Referring to Table 3, it can be seen that the rechargeable batteries according to Examples 1 to 4 of the disclosure have excellent or suitable low-temperature capacities and lifespan characteristics. In particular, it can be seen that the rechargeable battery according to Example 1 of the disclosure has a higher discharge capacity at about −20° C., and has a lifespan similar to or longer than the rechargeable batteries according to Comparative Examples 1 to 3. It can be seen that the rechargeable batteries according to Examples 2 to 4 of the disclosure have discharge capacities at about −20° C. similar to or higher than that of Comparative Examples 5 and 6, and have lifespans similar to or longer than that of the rechargeable batteries according to Comparative Examples 5 and 6.

In one or more embodiments, it can be seen that the rechargeable batteries according to Examples 2 to 4 have higher charge amounts than the rechargeable battery according to Example 1, and therefore, the rechargeable batteries according to Examples 2 to 4 have lower resistance.

A positive electrode active material according to one or more embodiments of the disclosure may have improved mixture density, capacity, and energy density. A rechargeable lithium battery according to one or more embodiments of the disclosure may have a relatively high operating voltage and improved high-voltage lifespan characteristics.

Here, unless otherwise defined, the listing of steps, tasks, or acts in a particular order should not necessarily means that the invention or claims require that particular order. That is, the general rule that unless the steps, tasks, or acts of a method (e.g., a method claim) actually recite an order, the steps, tasks, or acts should not be construed to require one.

A battery manufacturing device, a battery management system (BMS) device, and/or any other relevant devices or components according to embodiments of the present invention described herein may be implemented utilizing any suitable hardware, firmware (e.g. an application-specific integrated circuit), software, or a combination of software, firmware, and hardware. For example, the various components of the device may be formed on one integrated circuit (IC) chip or on separate IC chips. Further, the various components of the device may be implemented on a flexible printed circuit film, a tape carrier package (TCP), a printed circuit board (PCB), or formed on one substrate. Further, the various components of the device may be a process or thread, running on one or more processors, in one or more computing devices, executing computer program instructions and interacting with other system components for performing the various functionalities described herein. The computer program instructions are stored in a memory which may be implemented in a computing device using a standard memory device, such as, for example, a random access memory (RAM). The computer program instructions may also be stored in other non-transitory computer readable media such as, for example, a CD-ROM, flash drive, or the like. Also, a person of skill in the art should recognize that the functionality of various computing devices may be combined or integrated into a single computing device, or the functionality of a particular computing device may be distributed across one or more other computing devices without departing from the scope of the present disclosure.
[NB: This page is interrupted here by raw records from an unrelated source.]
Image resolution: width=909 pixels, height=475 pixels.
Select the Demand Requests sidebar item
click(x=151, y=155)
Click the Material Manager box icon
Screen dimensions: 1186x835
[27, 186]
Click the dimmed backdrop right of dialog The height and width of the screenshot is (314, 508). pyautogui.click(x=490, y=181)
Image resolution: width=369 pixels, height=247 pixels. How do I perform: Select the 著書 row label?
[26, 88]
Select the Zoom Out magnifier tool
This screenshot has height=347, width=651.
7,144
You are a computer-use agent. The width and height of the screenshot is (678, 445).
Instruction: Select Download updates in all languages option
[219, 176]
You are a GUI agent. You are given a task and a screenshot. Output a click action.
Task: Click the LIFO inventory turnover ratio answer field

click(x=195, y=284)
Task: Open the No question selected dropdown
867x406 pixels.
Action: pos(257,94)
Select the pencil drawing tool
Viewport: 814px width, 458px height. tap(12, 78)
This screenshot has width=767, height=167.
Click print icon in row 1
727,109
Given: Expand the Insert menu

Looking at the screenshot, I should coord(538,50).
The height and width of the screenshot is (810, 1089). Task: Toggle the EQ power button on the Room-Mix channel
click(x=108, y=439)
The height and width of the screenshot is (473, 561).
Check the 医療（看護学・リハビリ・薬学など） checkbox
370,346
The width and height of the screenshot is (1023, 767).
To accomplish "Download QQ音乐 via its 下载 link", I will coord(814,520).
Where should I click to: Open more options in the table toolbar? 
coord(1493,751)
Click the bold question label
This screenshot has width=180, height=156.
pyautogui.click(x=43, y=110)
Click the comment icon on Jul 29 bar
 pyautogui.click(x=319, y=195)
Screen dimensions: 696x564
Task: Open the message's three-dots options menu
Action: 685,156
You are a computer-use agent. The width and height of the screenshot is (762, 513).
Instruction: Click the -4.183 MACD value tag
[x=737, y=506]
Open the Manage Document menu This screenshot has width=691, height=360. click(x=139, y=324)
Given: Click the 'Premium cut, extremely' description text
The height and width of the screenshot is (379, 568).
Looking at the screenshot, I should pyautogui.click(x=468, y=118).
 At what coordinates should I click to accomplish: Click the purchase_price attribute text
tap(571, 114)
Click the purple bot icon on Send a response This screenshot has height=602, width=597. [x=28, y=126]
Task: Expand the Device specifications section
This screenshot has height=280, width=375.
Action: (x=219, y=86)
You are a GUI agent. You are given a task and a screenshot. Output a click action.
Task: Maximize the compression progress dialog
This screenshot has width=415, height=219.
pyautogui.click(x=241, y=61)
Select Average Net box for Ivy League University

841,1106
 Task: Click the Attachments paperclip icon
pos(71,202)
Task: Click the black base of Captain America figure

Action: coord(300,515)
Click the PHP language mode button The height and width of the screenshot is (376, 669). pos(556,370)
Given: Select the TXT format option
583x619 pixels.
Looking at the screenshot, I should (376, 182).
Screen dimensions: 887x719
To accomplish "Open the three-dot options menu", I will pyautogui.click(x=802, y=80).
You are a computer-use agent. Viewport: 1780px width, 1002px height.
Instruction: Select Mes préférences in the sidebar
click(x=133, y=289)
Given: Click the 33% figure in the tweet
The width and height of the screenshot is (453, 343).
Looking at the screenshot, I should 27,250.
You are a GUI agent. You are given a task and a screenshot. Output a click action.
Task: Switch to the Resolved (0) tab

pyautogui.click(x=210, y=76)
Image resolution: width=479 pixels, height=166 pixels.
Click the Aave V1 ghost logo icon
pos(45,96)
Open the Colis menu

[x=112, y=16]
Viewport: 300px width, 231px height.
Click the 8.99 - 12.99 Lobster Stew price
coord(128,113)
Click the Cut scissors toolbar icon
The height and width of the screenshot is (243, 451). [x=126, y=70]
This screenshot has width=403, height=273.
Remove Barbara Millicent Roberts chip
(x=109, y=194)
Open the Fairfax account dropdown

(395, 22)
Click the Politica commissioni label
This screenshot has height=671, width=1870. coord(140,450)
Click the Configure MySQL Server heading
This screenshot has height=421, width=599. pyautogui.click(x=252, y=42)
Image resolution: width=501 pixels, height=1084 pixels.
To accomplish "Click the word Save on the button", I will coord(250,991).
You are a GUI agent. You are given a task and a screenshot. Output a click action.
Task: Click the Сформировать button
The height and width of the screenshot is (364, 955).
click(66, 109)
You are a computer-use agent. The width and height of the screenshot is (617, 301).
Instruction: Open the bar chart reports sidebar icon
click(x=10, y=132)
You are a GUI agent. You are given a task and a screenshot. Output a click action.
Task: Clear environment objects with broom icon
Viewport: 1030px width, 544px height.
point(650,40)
A person of ordinary skill in the art, in view of the present disclosure in its entirety, would appreciate that each suitable feature of the various embodiments of the present disclosure may be combined or combined with each other, partially or entirely, and may be technically interlocked and operated in various suitable ways, and each embodiment may be implemented independently of each other or in conjunction with each other in any suitable manner unless otherwise stated or implied.

Although one or more embodiments of the disclosure have been described with reference to the accompanying drawings, it is understood that the disclosure should not be limited to these embodiments but one or more suitable changes and modifications can be made within the scope of the claims and equivalents thereof, the detailed description of the disclosure, and the accompanying drawings, all of which also falls within the scope of the disclosure.